Supplied records below:

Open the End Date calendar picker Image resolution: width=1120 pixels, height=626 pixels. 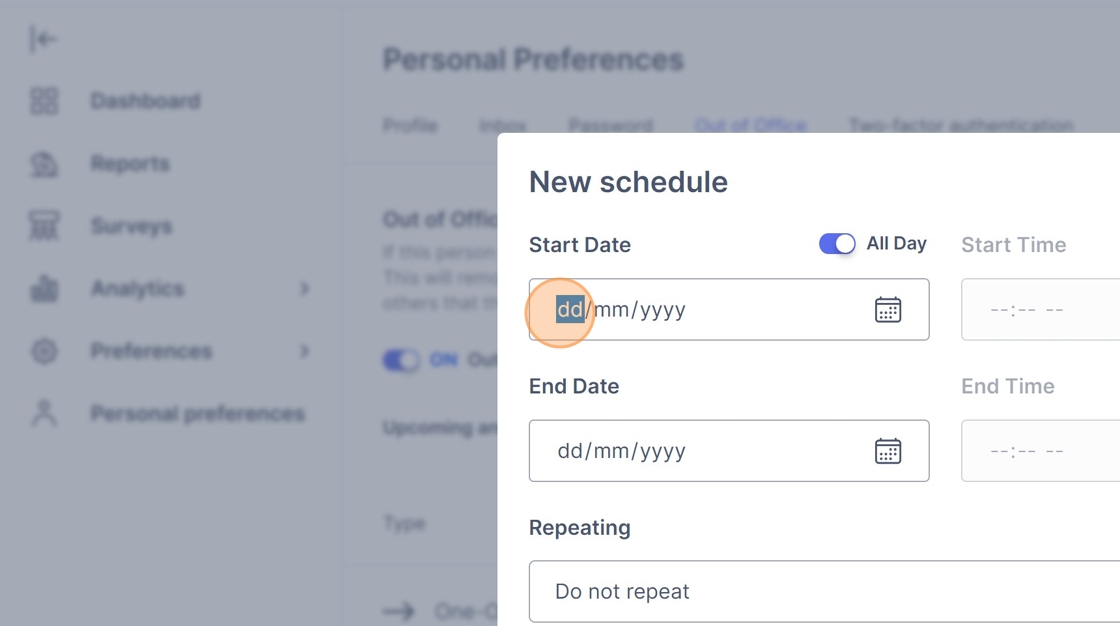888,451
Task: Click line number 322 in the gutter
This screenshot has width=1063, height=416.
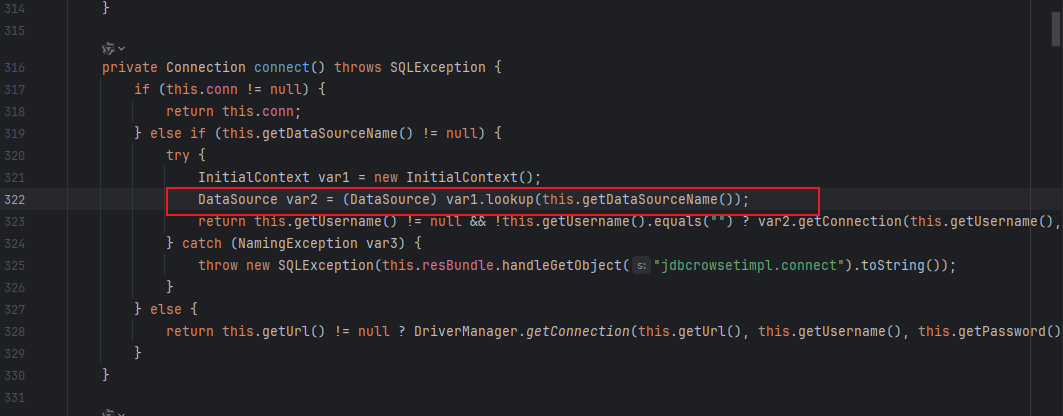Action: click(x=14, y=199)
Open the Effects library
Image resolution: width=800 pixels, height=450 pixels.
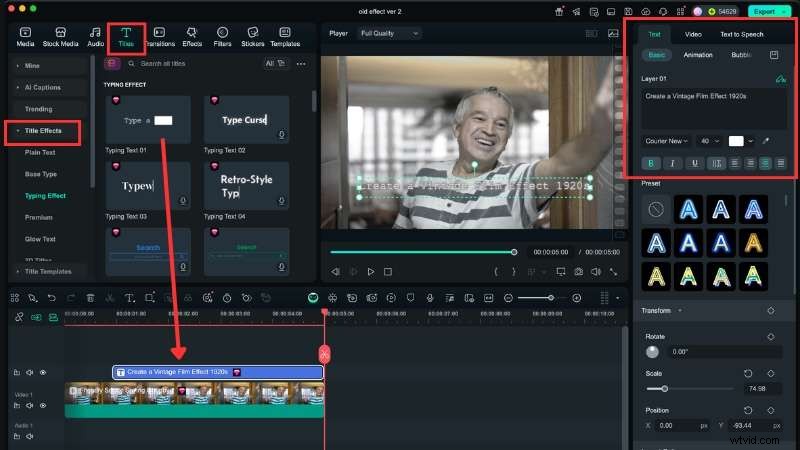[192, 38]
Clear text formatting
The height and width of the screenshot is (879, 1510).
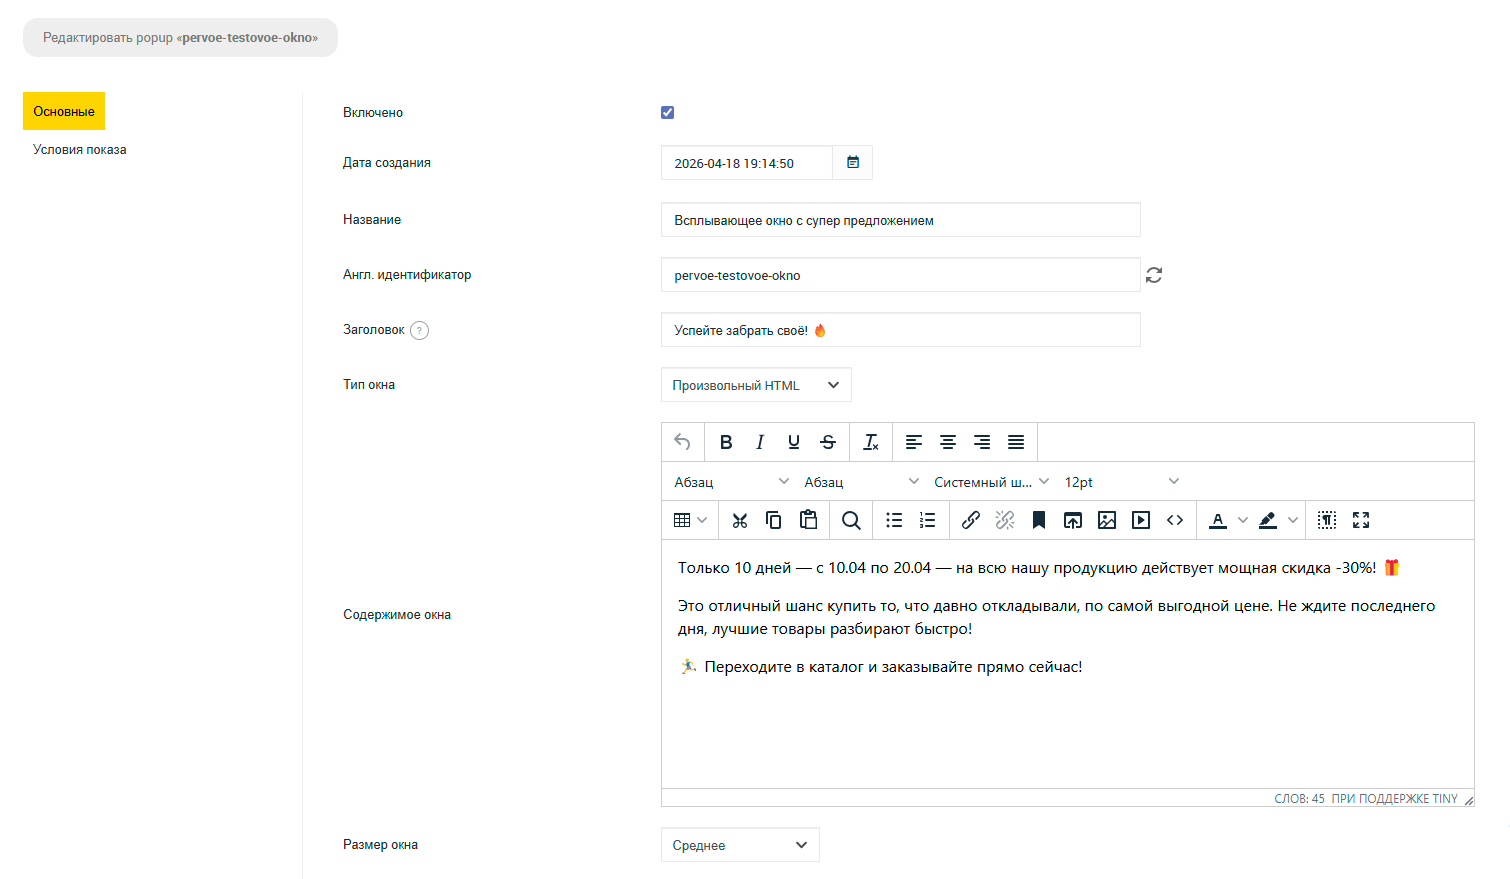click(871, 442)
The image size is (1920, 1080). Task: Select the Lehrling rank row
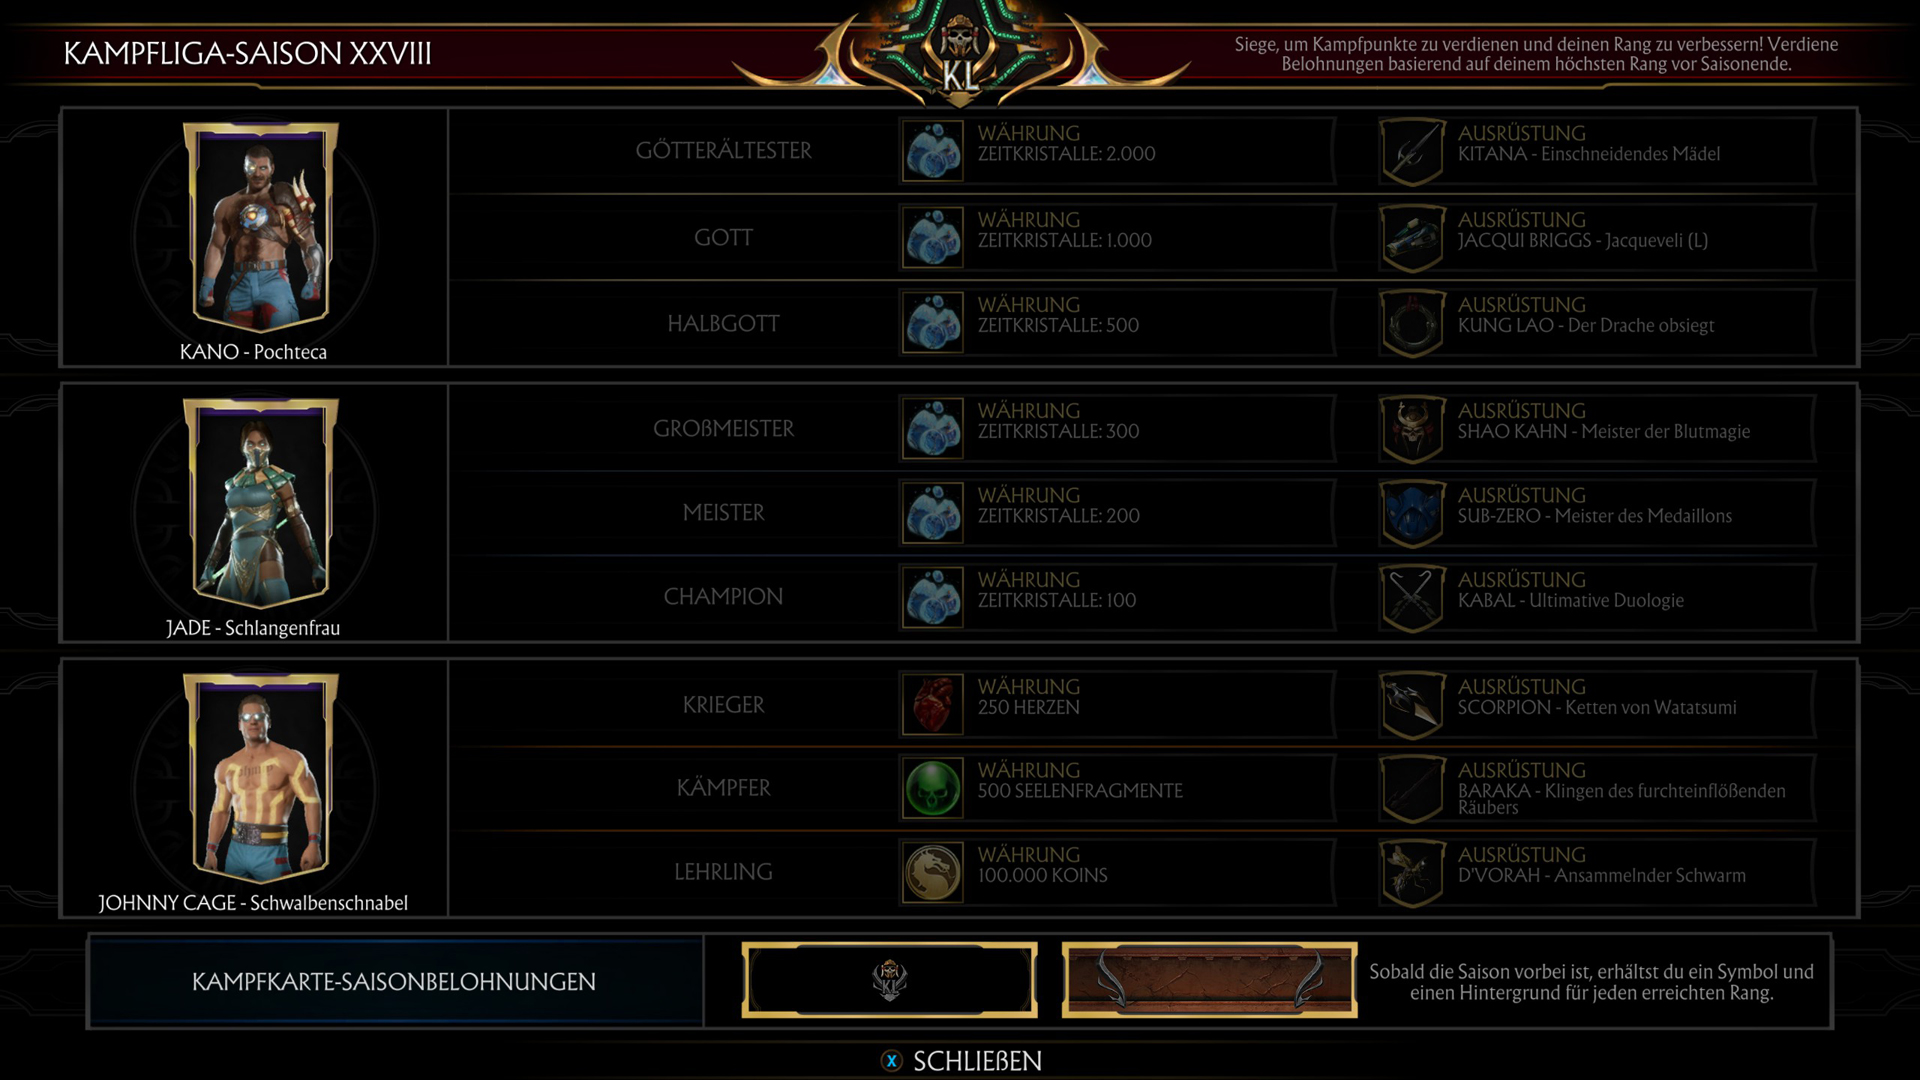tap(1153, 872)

End of Supplied records.
Supplied records below:

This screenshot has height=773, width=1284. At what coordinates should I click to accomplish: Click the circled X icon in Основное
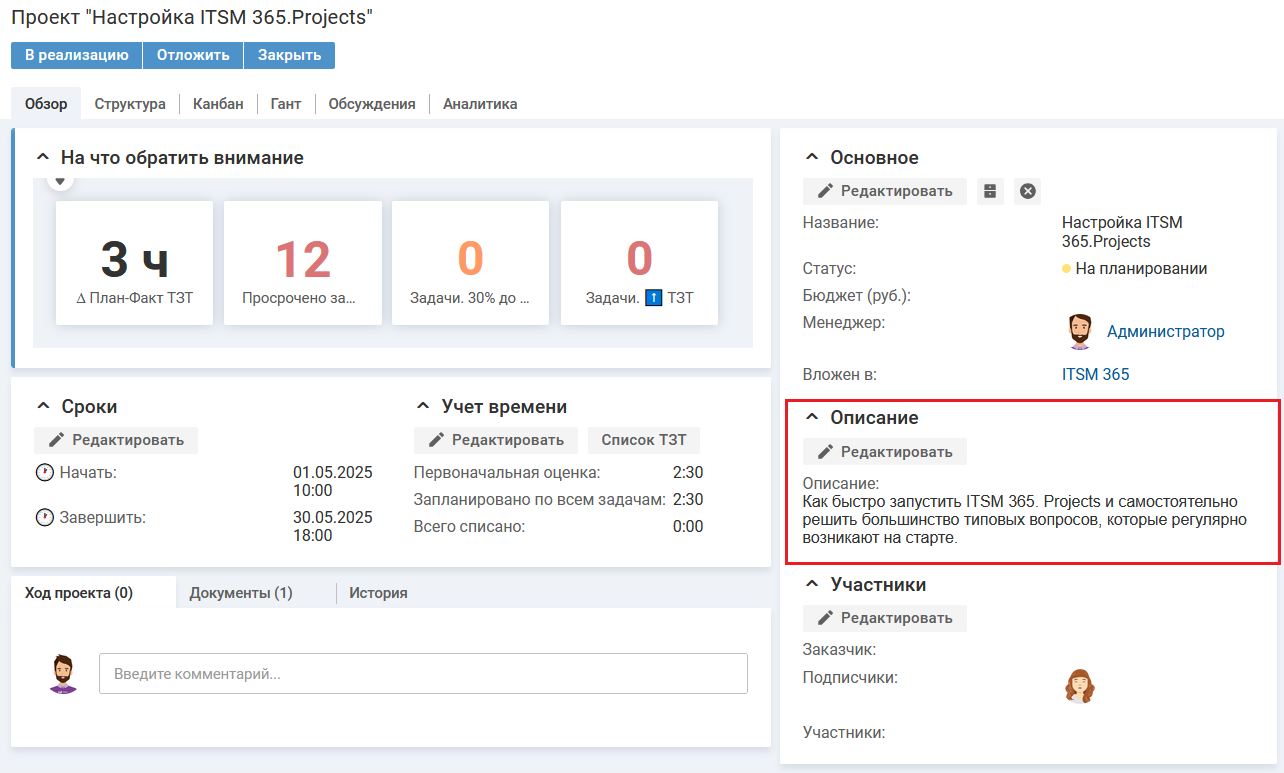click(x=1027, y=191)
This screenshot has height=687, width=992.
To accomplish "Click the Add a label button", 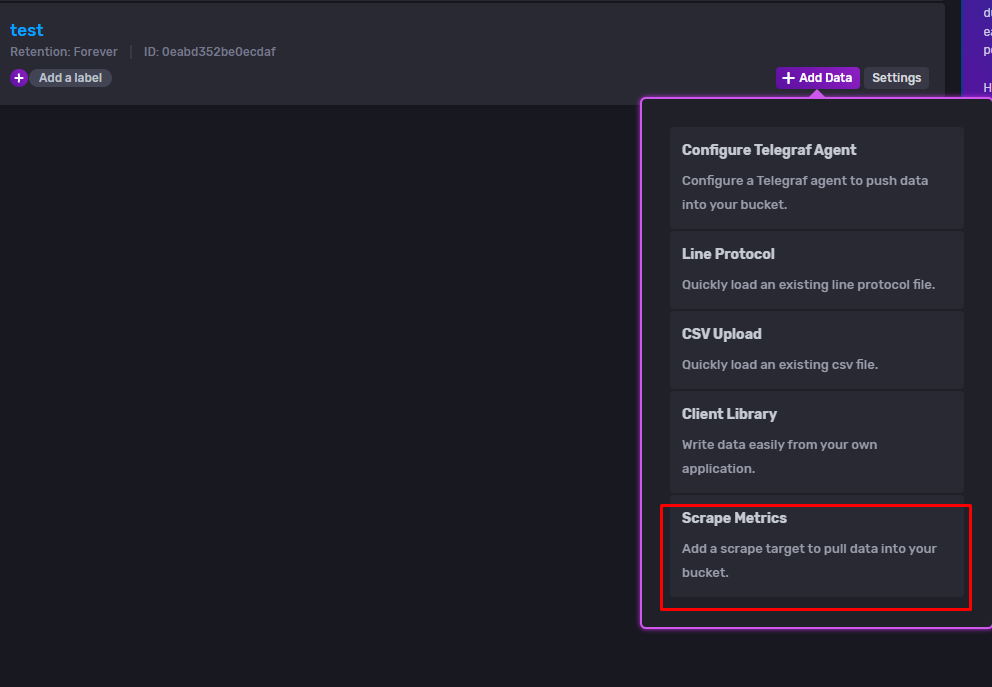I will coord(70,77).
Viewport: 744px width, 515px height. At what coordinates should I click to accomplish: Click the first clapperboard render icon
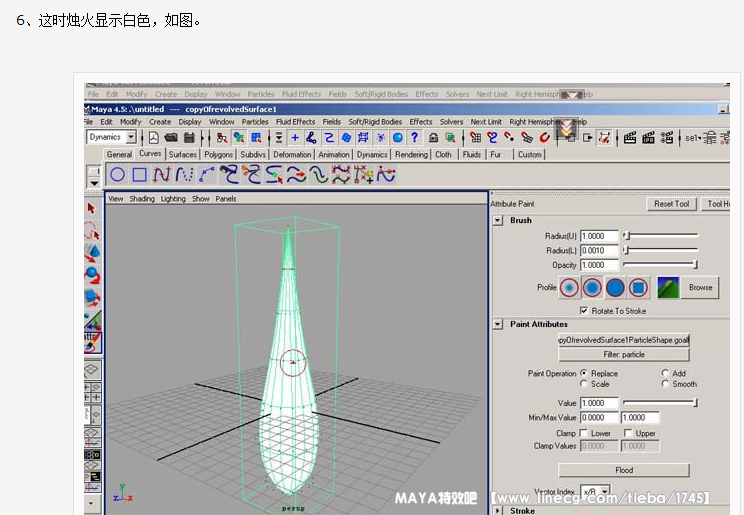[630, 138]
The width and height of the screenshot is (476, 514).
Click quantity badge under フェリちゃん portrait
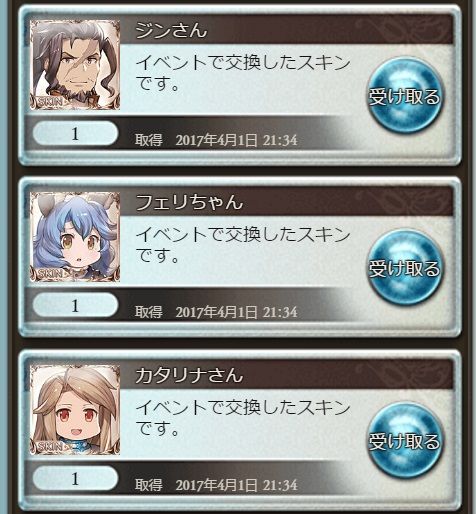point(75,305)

End of Supplied records.
Supplied records below:

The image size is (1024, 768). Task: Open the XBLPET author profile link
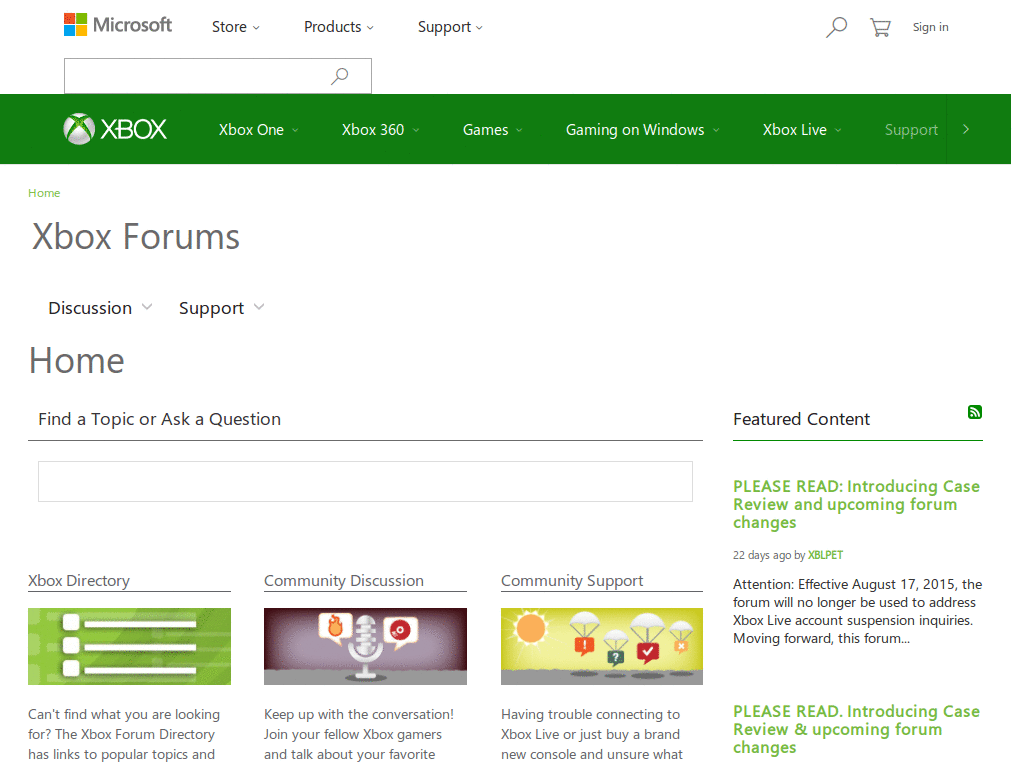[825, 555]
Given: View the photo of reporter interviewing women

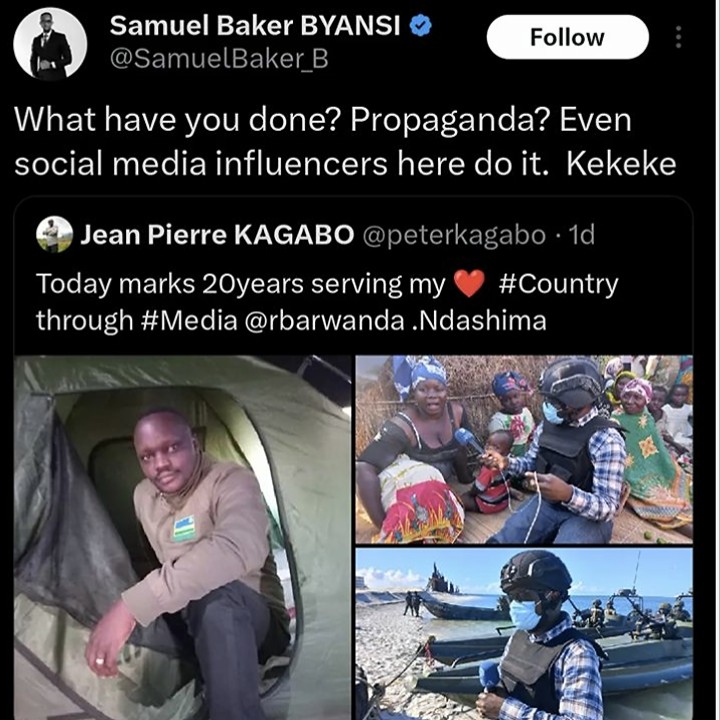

End of Supplied records.

Working from the data above, repeat exactly, and only, the lines that begin at the line containing "The image size is (1024, 768)." and stop after the line containing "Given: View the"; pictures are not copied.

The image size is (1024, 768). Task: Open the XBLPET author profile link
[825, 555]
Given: View the photo of reporter interviewing women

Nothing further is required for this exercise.